The 1st Annual Tuttles Krusty Pelican Inshore Fishing Tournament will be held May 5 , 2007 at Tuttles Krusty Pelican Bar and Grill in Sargent, Texas. Below are the details.

Trout - Redfish - Flounder

Entry Fees - Main Tournament - $20 per person
Lady Angler Pot - $10 per lady angler
Side Pots for - Heaviest Stringer - $10 per person
Redfish with most spots - $5 per person
Trash Can Pot(Heaviest Hardhead)- $5 per person

Catagories - Trout - Redfish - Flounder

Pays- 1st , 2nd and 3rd in each catagory

Heaviest Stringer 

Pays 1st and 2nd place

Lady Angler Pot 

Pays 1st , 2nd and 3rd (Lady angler is for heaviest single redfish. Lady angler will also be eligible to place in main tournament also)

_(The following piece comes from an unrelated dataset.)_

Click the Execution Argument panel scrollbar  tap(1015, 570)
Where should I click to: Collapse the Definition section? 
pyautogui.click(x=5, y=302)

Registration- Starts Friday , May 4th at 5pm at Tuttles Krusty Pelican Bar and Grill and ends at 9pm.


Fishing starts at 5am on Saturday , May 5th 2007 and will end at 7pm. Boats must be in line to weigh by 7pm in order to weigh. Scales open at 3pm.

Door prizes and Raffle items , good food , great people.

Anyone wanting a tournament brochure, please P.M me with your mailing address.


Mark Holland


----------



## whos your daddy (Jun 2, 2004)

*Tuttles Inshore Tournament*

Tournament brochures are ready to be mailed out. Let me know if you need one.


----------



## cclayton01 (Jun 6, 2005)

I'll take a couple

Sent PM with address, thanks

Collin C.


----------



## Fubar (Jun 10, 2005)

looks like fun. PM sent.


----------



## LIONESS-270 (May 19, 2005)

Mark, looks great, can't wait!

Thanks,

Rob


----------



## TxLadyAngler (Oct 6, 2004)

Yes, I'll take some please.


----------



## Dolphingirl (Apr 5, 2006)

*Tuttles*

I scanned the tourney flier for all that needed to see one. I am not sure if you can print and mail it in but if you can then by all means please do so! We will accept early entries until April 27th that way we can have time for all the checks to clear....After that you have to register in Sargent Friday May 4th at Tuttles Krusty Pelican Restraunt. And your entry will have to be paid in cash...That way we can pay you in cash when you WIN!!!! Hope to see all of you there.

Kelly


----------



## whos your daddy (Jun 2, 2004)

*Tuttles Inshore Tournament*

Sign up !


----------



## TxLadyAngler (Oct 6, 2004)

We'll (jabx and I) be there!


----------



## whos your daddy (Jun 2, 2004)

*Tuttles Inshore Tournament*

4 days away , hope to see everyone there this weekend.


----------



## TxLadyAngler (Oct 6, 2004)

Well, looks like I won't be able to make the tourney. I hope your event turns out great!


----------



## LIONESS-270 (May 19, 2005)

Robs and I can't make it either...


----------



## whos your daddy (Jun 2, 2004)

Special thanks to Castaway Rods who donated 10 rods to be given away at the tournament to the winners and as door prizes. American Rodsmiths also donated a number of rods as well as several other items. Thanks alot !


----------



## whos your daddy (Jun 2, 2004)

*More Tournament Donations*

Stick Em rods is donating a custom rod to the tournament, Big Thanks Glen from stick em rods. Also , thanks to Lowes in Lake Jackson , bass assassin lures, mirrorlures , Wal Mart and HEB for thier donations to the tournament. Looks to be a great turnout this weekend !


----------



## whos your daddy (Jun 2, 2004)

Tournament Shirts were made by Xact Business Solutions who is owned by TXPALERIDER on this board. He has done a exceptional job working with us with our tournament shirts. I will continue to use him for the upcoming offshore tournament in June for shirts as well as a tournament banner. He is very recommended. Thanks Brad !


----------



## whos your daddy (Jun 2, 2004)

*Tuttles Inshore Tournament*

Marshrat Rods are donating a custom rod to the tournament also. Big Thanks to Donna Reed at Marshrat Rods for the donation.


----------



## whos your daddy (Jun 2, 2004)

*Correction*

Make that Doris Reed , sorry Doris


----------



## whos your daddy (Jun 2, 2004)

*Laguna Rods*

Thanks to Jode Shupe from Laguna Rods for his donation of Laguna Rods to the tournament. He is a great guy and made arrangements in getting the rods here for the tournament with the help of Capt John. Thanks Guys !


----------